An adaptive wavelet-based PINN for problems with localized high-magnitude source
Himanshu Pandey, Ratikanta Behera
TLDR
AW-PINN uses adaptive wavelets to solve PDEs with localized high-magnitude sources, overcoming loss imbalance and spectral bias.
Key contributions
- Proposes AW-PINN to tackle extreme loss imbalance in PDEs with localized high-magnitude sources.
- Dynamically adjusts wavelet basis functions based on residual and supervised loss for efficiency.
- Accelerates training by avoiding automatic differentiation for loss function derivatives.
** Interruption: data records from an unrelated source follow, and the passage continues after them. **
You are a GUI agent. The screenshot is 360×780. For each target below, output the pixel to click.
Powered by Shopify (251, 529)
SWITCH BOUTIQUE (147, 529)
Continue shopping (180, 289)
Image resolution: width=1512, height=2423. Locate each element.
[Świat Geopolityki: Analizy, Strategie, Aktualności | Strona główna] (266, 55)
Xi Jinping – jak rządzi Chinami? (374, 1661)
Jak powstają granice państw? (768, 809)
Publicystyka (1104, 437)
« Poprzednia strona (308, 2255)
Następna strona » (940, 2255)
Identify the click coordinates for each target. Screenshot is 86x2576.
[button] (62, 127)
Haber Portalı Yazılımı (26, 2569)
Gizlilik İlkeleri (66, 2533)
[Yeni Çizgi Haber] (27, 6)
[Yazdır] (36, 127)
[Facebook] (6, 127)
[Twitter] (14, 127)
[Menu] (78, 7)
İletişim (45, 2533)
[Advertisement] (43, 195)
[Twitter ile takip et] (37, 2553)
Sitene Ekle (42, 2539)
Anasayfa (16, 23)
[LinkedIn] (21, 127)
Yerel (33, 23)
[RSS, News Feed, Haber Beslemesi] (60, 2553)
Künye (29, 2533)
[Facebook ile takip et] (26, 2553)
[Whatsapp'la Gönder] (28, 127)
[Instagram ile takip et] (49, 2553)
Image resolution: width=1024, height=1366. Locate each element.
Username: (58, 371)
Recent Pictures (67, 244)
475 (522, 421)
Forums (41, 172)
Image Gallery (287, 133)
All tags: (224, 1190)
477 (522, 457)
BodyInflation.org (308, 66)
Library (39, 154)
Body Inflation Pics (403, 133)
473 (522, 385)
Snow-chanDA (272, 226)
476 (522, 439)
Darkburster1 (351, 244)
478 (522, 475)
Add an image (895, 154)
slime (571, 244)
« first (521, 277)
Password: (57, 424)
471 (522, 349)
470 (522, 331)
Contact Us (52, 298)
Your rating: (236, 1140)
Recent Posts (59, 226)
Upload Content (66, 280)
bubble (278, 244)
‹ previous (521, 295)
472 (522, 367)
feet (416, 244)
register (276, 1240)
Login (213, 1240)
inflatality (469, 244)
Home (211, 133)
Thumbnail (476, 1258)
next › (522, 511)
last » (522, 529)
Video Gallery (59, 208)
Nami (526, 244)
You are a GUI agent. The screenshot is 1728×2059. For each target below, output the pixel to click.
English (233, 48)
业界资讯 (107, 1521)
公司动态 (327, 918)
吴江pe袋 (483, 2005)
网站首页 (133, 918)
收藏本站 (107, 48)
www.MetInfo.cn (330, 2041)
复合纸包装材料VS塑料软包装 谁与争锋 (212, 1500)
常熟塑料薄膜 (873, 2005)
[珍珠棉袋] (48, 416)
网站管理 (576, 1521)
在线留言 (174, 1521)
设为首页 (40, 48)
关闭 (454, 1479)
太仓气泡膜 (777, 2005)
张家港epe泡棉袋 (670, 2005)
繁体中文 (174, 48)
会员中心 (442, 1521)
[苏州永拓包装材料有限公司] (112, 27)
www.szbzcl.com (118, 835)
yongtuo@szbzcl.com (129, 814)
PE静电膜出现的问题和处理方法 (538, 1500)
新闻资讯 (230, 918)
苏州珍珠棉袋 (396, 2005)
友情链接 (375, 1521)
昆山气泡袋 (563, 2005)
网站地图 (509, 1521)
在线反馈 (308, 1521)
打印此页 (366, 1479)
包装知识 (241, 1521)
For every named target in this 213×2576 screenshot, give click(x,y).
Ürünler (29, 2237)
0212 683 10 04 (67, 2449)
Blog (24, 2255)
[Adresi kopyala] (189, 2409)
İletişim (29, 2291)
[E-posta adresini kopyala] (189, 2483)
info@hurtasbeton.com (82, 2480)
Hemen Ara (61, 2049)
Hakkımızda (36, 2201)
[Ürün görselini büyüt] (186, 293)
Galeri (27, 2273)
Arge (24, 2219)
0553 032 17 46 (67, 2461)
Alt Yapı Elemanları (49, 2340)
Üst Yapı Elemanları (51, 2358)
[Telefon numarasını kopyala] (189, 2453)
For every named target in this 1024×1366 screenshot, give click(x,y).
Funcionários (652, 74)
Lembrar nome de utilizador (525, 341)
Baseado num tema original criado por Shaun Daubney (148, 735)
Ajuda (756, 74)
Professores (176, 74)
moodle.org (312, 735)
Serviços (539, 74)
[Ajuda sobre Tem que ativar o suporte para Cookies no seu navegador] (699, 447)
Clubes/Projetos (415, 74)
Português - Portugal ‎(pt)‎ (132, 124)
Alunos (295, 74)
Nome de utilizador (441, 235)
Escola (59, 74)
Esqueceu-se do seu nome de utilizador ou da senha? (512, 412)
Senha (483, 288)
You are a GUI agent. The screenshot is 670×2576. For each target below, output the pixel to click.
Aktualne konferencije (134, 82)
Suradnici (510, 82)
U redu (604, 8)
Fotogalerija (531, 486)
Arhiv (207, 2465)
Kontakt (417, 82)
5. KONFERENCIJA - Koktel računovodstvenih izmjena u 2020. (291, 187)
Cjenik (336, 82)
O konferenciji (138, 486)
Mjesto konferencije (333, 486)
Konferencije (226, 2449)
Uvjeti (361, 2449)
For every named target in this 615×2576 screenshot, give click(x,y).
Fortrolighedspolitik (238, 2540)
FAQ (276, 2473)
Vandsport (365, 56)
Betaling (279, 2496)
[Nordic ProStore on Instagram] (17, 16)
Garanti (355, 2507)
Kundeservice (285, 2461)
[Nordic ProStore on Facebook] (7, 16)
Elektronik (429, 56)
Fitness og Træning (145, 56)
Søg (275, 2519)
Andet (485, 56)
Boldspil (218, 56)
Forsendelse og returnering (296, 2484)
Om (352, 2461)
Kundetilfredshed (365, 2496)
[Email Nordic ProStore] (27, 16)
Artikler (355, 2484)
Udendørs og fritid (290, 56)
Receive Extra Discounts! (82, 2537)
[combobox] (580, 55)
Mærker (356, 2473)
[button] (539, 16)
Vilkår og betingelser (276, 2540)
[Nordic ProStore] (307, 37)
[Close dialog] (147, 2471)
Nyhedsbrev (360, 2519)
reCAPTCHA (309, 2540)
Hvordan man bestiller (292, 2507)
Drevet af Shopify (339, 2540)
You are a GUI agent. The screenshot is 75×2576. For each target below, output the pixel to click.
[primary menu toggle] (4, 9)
- Demonstrates superior performance on challenging PDEs with loss imbalances up to 10^10:1.
Why it matters
PINNs struggle with spectral bias and loss imbalance, especially for problems with localized high-magnitude sources common in physics. This paper introduces AW-PINN, a novel method that effectively overcomes these limitations. By dynamically adapting wavelets and optimizing training, it offers a robust solution for complex PDE problems.
Original Abstract
In recent years, physics-informed neural networks (PINNs) have gained significant attention for solving differential equations, although they suffer from two fundamental limitations, namely, spectral bias inherent in neural networks and loss imbalance arising from multiscale phenomena. This paper proposes an adaptive wavelet-based PINN (AW-PINN) to address the extreme loss imbalance characteristic of problems with localized high-magnitude source terms. Such problems frequently arise in various physical applications, such as thermal processing, electro-magnetics, impact mechanics, and fluid dynamics involving localized forcing. The proposed framework dynamically adjusts the wavelet basis function based on residual and supervised loss. This adaptive nature makes AW-PINN handle problems with high-scale features effectively without being memory-intensive. Additionally, AW-PINN does not rely on automatic differentiation to obtain derivatives involved in the loss function, which accelerates the training process. The method operates in two stages, an initial short pre-training phase with fixed bases to select physically relevant wavelet families, followed by an adaptive refinement that adapts scales and translations without populating high-resolution bases across entire domains. Theoretically, we show that under certain assumptions, AW-PINN admits a Gaussian process limit and derive its associated NTK structure. We evaluate AW-PINN on several challenging PDEs featuring localized high-magnitude source terms with extreme loss imbalances having ratios up to $10^{10}:1$. Across these PDEs, including transient heat conduction, highly localized Poisson problems, oscillatory flow equations, and Maxwell equations with a point charge source, AW-PINN consistently outperforms existing methods in its class.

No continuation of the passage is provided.